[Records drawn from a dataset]

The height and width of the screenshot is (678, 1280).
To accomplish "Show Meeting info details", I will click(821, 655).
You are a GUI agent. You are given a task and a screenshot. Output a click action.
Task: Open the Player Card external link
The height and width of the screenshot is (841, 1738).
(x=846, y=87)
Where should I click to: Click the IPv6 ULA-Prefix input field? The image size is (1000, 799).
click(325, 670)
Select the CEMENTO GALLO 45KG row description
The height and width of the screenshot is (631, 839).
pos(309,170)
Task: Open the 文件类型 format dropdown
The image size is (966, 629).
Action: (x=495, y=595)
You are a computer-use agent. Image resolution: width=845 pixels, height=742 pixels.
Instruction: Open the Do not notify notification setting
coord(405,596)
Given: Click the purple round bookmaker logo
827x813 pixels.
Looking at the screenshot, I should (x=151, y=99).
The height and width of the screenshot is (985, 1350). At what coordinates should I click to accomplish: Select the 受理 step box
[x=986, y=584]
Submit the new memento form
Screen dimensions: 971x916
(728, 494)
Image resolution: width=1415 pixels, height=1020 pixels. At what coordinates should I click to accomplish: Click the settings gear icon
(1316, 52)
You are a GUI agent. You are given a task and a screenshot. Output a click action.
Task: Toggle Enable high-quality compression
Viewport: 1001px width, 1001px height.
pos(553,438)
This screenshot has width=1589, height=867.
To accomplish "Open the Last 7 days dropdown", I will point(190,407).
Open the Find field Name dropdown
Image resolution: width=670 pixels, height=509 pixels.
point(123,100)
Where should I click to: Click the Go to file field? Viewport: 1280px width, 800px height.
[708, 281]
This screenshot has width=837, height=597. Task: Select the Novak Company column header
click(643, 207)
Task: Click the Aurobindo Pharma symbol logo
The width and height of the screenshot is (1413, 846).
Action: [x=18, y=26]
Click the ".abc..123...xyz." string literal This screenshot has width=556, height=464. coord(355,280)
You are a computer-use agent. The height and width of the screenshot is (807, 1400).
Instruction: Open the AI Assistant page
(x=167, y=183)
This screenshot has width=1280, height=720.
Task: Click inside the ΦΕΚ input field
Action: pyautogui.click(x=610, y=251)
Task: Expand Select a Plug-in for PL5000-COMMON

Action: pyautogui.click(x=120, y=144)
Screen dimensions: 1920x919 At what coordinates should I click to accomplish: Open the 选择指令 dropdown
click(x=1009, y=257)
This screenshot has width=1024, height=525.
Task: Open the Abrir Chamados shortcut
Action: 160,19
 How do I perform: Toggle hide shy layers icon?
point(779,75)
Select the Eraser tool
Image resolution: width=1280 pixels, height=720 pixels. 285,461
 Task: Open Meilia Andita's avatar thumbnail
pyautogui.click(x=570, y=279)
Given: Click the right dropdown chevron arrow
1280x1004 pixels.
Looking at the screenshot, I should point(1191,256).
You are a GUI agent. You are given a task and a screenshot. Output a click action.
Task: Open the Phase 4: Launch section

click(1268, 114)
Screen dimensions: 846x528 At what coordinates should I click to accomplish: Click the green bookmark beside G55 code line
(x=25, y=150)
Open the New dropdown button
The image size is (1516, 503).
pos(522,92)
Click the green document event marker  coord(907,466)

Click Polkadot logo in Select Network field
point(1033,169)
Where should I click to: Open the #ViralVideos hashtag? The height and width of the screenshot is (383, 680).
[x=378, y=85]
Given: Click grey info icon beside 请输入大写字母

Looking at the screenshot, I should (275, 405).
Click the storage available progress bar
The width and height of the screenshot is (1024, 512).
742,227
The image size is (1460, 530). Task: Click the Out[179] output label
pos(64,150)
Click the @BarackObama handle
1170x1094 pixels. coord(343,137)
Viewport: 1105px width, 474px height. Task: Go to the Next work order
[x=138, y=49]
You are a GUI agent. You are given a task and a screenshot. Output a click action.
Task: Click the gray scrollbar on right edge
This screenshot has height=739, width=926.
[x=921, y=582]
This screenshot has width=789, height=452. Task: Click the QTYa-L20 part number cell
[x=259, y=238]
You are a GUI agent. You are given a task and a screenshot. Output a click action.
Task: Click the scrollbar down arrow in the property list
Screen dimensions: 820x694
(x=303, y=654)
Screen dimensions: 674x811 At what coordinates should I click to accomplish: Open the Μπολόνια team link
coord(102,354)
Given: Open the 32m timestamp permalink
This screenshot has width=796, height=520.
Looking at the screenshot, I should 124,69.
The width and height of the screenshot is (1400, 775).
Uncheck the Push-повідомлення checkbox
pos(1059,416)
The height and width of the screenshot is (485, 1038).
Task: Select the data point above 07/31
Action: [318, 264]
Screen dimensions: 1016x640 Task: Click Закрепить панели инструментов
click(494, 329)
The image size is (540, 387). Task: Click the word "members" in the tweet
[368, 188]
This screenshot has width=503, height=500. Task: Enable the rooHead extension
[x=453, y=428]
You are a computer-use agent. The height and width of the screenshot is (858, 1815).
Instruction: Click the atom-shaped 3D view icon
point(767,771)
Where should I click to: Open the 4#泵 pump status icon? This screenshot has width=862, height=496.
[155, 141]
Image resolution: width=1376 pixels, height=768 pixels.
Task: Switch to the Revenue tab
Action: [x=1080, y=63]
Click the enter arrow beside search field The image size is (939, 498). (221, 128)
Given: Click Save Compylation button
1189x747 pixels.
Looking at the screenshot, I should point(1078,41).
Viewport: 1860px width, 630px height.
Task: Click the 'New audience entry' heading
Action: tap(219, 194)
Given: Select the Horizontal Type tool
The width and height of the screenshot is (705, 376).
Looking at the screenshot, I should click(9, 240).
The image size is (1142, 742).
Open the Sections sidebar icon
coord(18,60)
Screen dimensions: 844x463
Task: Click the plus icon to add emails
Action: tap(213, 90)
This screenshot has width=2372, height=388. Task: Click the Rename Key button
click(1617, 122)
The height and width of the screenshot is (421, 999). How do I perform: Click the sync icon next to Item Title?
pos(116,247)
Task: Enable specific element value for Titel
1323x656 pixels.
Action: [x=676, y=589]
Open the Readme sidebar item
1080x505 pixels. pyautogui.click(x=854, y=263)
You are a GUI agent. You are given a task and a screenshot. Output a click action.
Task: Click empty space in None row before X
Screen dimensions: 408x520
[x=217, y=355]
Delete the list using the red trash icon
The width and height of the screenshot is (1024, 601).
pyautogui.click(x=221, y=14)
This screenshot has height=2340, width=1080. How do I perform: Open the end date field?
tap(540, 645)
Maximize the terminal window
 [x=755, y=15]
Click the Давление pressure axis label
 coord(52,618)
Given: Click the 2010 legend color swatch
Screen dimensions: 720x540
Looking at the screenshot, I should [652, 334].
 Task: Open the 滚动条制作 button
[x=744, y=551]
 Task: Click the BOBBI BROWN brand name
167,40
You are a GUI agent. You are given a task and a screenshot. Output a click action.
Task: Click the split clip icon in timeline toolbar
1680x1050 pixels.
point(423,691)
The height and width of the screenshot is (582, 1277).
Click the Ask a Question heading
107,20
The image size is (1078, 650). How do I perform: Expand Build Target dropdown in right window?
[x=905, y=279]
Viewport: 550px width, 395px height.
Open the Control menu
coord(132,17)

## [Work required]
With the line containing "Click the Ask a Question heading" as the start and the last line of the entries as the end, print that whole span exactly.

## [Solved exercise]
Click the Ask a Question heading
107,20
The image size is (1078, 650). How do I perform: Expand Build Target dropdown in right window?
[x=905, y=279]
Viewport: 550px width, 395px height.
Open the Control menu
coord(132,17)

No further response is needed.